··· Supplied entries
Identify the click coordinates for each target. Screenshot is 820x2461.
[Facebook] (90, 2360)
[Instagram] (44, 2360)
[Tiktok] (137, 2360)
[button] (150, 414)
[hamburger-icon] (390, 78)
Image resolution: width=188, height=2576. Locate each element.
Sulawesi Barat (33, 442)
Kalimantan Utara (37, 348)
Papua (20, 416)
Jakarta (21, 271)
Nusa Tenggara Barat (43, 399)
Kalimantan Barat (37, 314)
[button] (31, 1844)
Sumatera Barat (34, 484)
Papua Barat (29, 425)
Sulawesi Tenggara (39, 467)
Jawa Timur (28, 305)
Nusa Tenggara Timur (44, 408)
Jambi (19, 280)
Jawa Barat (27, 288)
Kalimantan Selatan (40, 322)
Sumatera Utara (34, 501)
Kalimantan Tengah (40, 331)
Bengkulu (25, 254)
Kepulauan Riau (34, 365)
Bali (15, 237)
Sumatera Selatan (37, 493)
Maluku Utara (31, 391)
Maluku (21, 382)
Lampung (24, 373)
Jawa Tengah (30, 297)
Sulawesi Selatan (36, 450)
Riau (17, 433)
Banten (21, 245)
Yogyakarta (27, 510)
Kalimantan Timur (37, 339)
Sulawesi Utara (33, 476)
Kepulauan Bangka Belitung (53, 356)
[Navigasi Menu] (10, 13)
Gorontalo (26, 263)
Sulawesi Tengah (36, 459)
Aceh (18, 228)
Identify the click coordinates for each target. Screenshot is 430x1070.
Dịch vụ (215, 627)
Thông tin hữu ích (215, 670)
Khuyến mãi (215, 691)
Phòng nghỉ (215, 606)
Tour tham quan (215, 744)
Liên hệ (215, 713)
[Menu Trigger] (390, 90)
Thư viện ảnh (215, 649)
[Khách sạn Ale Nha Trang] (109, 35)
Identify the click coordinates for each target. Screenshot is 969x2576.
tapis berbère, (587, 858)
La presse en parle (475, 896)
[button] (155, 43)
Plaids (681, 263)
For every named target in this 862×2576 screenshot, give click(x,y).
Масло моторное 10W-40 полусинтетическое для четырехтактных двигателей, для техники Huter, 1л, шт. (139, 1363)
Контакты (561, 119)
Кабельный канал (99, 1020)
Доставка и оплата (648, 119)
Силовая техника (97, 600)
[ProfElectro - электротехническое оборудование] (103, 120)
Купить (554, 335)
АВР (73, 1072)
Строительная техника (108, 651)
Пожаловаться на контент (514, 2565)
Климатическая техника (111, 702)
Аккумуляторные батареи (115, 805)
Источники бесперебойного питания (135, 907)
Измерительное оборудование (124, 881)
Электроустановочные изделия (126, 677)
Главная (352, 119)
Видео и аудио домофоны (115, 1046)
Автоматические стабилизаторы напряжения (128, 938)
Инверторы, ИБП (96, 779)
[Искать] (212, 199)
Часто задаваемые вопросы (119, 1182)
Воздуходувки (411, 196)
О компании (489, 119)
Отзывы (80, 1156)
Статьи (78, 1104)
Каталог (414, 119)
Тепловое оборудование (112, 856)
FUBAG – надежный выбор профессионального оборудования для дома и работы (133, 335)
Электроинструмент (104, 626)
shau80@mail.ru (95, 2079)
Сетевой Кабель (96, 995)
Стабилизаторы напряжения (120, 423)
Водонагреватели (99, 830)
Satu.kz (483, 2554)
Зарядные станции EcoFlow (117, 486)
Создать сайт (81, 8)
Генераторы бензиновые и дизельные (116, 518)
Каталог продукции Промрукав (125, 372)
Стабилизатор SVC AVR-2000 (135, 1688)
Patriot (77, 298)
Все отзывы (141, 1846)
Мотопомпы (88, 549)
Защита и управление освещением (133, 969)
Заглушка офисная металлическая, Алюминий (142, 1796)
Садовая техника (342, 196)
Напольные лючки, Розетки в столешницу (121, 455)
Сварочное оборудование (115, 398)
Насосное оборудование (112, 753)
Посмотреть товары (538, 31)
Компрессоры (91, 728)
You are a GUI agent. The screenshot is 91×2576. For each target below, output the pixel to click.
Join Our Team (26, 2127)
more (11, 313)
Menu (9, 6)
······
Set down, exactly and only, the lines running from the one holding "АВР (73, 1072)" through the end of the records above, both ends included.

*Output for this task:*
АВР (73, 1072)
Строительная техника (108, 651)
Пожаловаться на контент (514, 2565)
Климатическая техника (111, 702)
Аккумуляторные батареи (115, 805)
Источники бесперебойного питания (135, 907)
Измерительное оборудование (124, 881)
Электроустановочные изделия (126, 677)
Главная (352, 119)
Видео и аудио домофоны (115, 1046)
Автоматические стабилизаторы напряжения (128, 938)
Инверторы, ИБП (96, 779)
[Искать] (212, 199)
Часто задаваемые вопросы (119, 1182)
Воздуходувки (411, 196)
О компании (489, 119)
Отзывы (80, 1156)
Статьи (78, 1104)
Каталог (414, 119)
Тепловое оборудование (112, 856)
FUBAG – надежный выбор профессионального оборудования для дома и работы (133, 335)
Электроинструмент (104, 626)
shau80@mail.ru (95, 2079)
Сетевой Кабель (96, 995)
Стабилизаторы напряжения (120, 423)
Водонагреватели (99, 830)
Satu.kz (483, 2554)
Зарядные станции EcoFlow (117, 486)
Создать сайт (81, 8)
Генераторы бензиновые и дизельные (116, 518)
Каталог продукции Промрукав (125, 372)
Стабилизатор SVC AVR-2000 (135, 1688)
Patriot (77, 298)
Все отзывы (141, 1846)
Мотопомпы (88, 549)
Защита и управление освещением (133, 969)
Заглушка офисная металлическая, Алюминий (142, 1796)
Садовая техника (342, 196)
Напольные лючки, Розетки в столешницу (121, 455)
Сварочное оборудование (115, 398)
Насосное оборудование (112, 753)
Посмотреть товары (538, 31)
Компрессоры (91, 728)
You are a GUI agent. The screenshot is 91×2576. For each target below, output the pixel to click.
Join Our Team (26, 2127)
more (11, 313)
Menu (9, 6)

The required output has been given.